Jetzt frage ich Sie: Werden die Gebühren fürs Schwarzfahren auch nicht erhöht?
- Weil entweder man sagt, es gibt Verwaltungsübertretungen, und
Verwaltungsübertretungen gehören subventioniert und dürfen überhaupt nie teurer
werden. Jetzt ist es so: Suchen wir uns bei den Abschleppgebühren, die nicht
annähernd kostendeckend sind, denselben Kostendeckungsgrad fürs Schwarzfahren
heraus. Dann kommt man möglicherweise sogar darauf, dass Schwarzfahren billiger
wäre, als sich einen Fahrschein zu kaufen. Aber so weit wollen Sie denn doch
nicht gehen. Sie wollen lieber auf Kosten der Benutzer und Benutzerinnen des
öffentlichen Verkehrs das Abschleppwesen in Wien weiterhin subventionieren. Das
ist schlichtweg unsozial. Das müssen Sie sich von uns gefallen lassen, und da
hat absolut nichts die Bundesregierung damit zu tun, dass Sie das in dieser Art
und Weise erledigen und nicht in einer anderen Art und Weise.
Es ist, wenn wir uns insgesamt die Diskussion ins
Gedächtnis rufen, die in den letzten Wochen und Monaten auch auf Bundesebene
stattgefunden hat über Sozialleistungen, Abbau von Sozialleistungen,
Sozialstaat, schon so, dass ich eine Bemerkung vom Vormittag ein bissel
relativieren muss. SPÖ, ÖVP und FPÖ sind in der Wirtschaftspolitik nicht ein
und dasselbe. Ich muss das nämlich wirklich leicht abschwächen. Während
möglicherweise die große Koalition den Sozialabbau tatsächlich unter Druck der
leeren Kassen betrieben hat, etwas Besseres ist ihr nicht eingefallen und der
Lobbyismus der Unternehmen war halt zu dem Zeitpunkt erheblich stärker als der
Lobbyismus der Gewerkschaften, ist durch die Regierungsbeteiligung der
Freiheitlichen schon ein wesentlicher Zug noch dazugekommen, den ich den Wiener
Sozialdemokraten oder auch den Sozialdemokraten allgemein nicht unterstellen
will. Weil die Freiheitlichen machen das nicht nur auf Grund der leeren Kassen.

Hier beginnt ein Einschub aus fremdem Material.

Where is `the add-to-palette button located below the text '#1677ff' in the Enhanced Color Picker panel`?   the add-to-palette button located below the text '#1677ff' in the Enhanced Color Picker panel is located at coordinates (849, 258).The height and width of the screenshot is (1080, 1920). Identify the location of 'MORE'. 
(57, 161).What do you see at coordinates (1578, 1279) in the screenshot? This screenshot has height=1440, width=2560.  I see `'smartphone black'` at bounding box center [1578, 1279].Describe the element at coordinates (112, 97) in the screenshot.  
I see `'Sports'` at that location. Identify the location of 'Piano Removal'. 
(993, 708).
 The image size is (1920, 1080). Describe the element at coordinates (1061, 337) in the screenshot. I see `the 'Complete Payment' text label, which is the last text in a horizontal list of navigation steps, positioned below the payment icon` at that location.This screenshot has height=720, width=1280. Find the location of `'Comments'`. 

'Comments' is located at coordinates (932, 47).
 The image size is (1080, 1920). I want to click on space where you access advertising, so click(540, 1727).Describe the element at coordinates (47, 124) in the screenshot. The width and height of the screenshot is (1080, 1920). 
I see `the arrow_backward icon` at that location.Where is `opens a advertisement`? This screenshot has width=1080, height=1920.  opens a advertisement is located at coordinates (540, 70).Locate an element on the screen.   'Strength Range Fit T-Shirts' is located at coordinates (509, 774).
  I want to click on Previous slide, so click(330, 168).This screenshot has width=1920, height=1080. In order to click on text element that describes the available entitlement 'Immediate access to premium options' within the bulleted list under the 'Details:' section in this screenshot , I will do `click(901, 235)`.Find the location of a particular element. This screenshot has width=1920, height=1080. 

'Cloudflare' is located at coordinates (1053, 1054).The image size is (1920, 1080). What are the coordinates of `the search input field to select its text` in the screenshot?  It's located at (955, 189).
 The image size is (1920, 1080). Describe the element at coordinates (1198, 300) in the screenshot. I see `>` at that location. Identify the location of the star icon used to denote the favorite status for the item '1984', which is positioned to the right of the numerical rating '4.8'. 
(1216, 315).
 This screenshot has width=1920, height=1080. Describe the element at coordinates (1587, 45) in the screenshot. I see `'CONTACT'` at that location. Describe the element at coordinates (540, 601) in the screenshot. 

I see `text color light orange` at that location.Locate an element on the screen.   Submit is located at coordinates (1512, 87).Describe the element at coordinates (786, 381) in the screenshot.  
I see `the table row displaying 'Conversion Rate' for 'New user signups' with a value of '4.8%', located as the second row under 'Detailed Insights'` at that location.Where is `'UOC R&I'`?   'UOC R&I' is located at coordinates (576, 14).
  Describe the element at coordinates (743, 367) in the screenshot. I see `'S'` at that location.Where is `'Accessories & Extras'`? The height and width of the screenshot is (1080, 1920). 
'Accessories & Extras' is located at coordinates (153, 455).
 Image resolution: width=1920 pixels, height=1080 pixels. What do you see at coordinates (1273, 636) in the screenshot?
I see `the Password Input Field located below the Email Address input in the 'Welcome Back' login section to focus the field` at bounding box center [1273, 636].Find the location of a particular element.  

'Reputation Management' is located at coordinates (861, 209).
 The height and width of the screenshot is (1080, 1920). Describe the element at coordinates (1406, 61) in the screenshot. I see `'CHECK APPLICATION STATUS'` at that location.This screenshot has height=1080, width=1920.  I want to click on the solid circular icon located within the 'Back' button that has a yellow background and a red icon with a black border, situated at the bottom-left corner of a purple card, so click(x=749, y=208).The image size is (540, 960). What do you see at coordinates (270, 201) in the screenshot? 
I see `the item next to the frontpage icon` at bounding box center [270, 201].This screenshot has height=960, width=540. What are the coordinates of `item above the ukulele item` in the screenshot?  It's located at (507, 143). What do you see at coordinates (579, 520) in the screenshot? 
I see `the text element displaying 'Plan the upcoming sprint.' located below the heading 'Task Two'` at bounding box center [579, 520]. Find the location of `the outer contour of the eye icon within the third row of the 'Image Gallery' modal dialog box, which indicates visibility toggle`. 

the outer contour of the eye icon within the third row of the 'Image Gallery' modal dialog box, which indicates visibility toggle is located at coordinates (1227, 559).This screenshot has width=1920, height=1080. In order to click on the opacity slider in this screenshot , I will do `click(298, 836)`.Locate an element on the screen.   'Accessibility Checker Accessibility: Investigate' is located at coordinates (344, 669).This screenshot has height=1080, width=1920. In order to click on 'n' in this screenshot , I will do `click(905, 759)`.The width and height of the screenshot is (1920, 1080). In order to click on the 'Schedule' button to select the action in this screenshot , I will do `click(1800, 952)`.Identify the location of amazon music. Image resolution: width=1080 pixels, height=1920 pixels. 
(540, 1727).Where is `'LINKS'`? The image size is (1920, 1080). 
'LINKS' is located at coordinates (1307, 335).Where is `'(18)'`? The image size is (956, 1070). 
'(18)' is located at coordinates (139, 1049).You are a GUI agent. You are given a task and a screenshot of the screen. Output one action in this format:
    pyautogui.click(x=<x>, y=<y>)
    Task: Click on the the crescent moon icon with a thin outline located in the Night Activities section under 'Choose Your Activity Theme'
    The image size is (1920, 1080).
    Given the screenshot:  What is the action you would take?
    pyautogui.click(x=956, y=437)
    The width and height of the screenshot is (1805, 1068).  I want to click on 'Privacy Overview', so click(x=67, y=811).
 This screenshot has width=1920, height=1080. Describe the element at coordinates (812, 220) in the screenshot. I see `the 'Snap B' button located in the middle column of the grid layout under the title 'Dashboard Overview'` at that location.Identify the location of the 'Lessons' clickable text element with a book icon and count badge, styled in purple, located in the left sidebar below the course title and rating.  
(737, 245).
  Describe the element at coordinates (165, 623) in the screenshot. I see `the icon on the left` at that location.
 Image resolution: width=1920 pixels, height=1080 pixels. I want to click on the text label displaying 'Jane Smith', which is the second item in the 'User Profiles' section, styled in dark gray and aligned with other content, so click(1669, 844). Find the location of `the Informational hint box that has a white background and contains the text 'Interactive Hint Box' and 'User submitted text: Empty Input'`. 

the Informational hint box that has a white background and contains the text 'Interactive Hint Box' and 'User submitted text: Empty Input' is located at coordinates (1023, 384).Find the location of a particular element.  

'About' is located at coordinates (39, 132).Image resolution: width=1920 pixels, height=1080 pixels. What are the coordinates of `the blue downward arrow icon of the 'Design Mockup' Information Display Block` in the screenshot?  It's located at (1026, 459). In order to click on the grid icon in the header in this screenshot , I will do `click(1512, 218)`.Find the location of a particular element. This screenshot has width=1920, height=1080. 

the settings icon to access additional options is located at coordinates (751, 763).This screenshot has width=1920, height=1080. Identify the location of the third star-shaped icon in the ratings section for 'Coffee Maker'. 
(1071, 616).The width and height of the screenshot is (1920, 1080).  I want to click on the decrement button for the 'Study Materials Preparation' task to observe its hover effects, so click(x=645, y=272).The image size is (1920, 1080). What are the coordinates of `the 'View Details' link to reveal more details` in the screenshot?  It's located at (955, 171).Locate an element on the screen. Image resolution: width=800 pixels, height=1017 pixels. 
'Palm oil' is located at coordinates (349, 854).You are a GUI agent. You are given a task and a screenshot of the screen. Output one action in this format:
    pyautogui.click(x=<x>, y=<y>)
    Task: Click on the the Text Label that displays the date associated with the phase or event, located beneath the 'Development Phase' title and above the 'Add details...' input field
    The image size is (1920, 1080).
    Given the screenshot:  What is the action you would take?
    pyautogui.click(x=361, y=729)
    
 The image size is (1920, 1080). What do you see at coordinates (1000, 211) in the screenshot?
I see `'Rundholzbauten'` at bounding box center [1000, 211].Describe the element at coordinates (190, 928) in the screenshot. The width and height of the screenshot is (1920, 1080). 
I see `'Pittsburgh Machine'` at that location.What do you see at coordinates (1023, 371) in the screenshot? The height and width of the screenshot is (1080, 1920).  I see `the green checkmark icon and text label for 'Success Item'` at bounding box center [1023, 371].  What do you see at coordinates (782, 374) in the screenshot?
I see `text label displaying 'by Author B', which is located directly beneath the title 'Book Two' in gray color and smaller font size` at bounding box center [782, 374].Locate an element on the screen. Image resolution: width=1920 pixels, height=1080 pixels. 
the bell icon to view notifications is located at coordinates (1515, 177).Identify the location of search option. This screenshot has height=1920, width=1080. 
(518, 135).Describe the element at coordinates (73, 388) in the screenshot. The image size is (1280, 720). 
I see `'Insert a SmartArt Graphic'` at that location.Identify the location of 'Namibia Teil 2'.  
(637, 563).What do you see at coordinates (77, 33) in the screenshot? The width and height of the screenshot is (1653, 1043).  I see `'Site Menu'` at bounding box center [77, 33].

Die Freiheitlichen wollen den Sozialstaat zerschlagen. Das ist der große
Unterschied. Sie wollen den Sozialstaat zerschlagen, an allen wesentlichen
Schaltstellen der Macht sitzen und versuchen, möglichst lange an der Macht zu
bleiben. Ganz klar der Weg in die Zweidrittelgesellschaft. Die zwei Drittel,
denen es gut geht, die werden immer die Mehrheit stellen, gegenüber dem einen
Drittel, dem es schlecht geht. Und das ist der gravierende Unterschied.
Und in diesem Sinne hoffe ich, dass, wenn ich mir
heute die Rede von Lhptm Häupl angehört habe und auch Teile der Rede vom
Landtagsabgeordneten Hufnagl, es nicht nur bei der Theorie bleibt, sondern dass
es längerfristig tatsächlich einmal dazu kommt, dass das, was theoretisch
Ihrerseits recht gut klingt, auch zumindest ansatzweise in die Praxis umgesetzt
wird.
Wenn ich auf das Interview von Herrn Lhptm Häupl in der
"Presse" kurz zurückkommen darf, bin ich mir ja nicht mehr ganz so
sicher, wie das wirklich gemeint ist. Wenn da wortwörtlich drinsteht, "zur
Senkung der Lohnnebenkosten hätte man die Arbeitslosenversicherung kürzen
können, statt das Budget auszuräumen", dann frage ich mich: Was hat den
Kollegen Landeshauptmann da geritten?